My usual method for recording recipes is to do it as though I was speaking to you. I don't often list all the ingredients at the top of the recipe, but include them as I go along, narrating how to prepare the dish. It is a good idea to read through the entire procedure before you start, making sure you have everything on hand and know what's involved.

INGREDIENTS AND METHOD Read through recipe before starting
¼ lb. linguini - cook, reserve 1/3 cup of the liquid meanwhile...

cook 2 slices thick-cut bacon, diced and cook until crisp.
Remove bacon and dry on paper towels. Save the grease.
To bacon grease in the pan, turned to medium to low heat, add
3T white wine
½ tsp. minced garlic
2 oz. jar chopped pimentos and liquid, and reduce heat to low. (optional)

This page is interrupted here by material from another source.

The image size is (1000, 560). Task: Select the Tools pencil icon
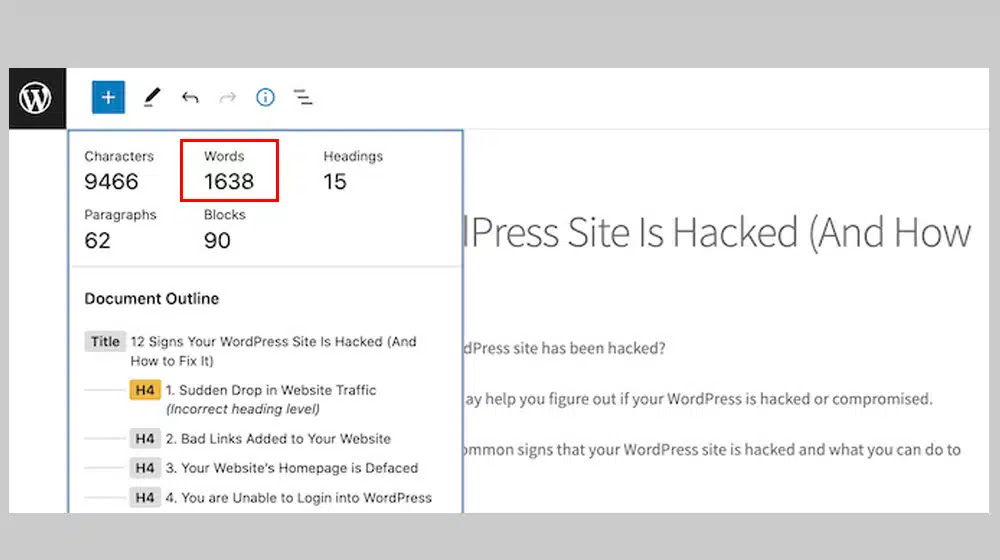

Whisk 2 eggs with 1/3 cup of half ‘n’ half,
add this mix to the skillet, stir constantly until
the mixture coats a spoon, but don’t scramble the egg!!

Add the mix to the pasta, along with the bacon, a handful of baby spinach (optional),
¼ cup parmesan cheese, 1 Tblsp frozen parsley or basil. Stir in the cooking liquid. Serve topped with more parmesan and a grind or two of fresh pepper.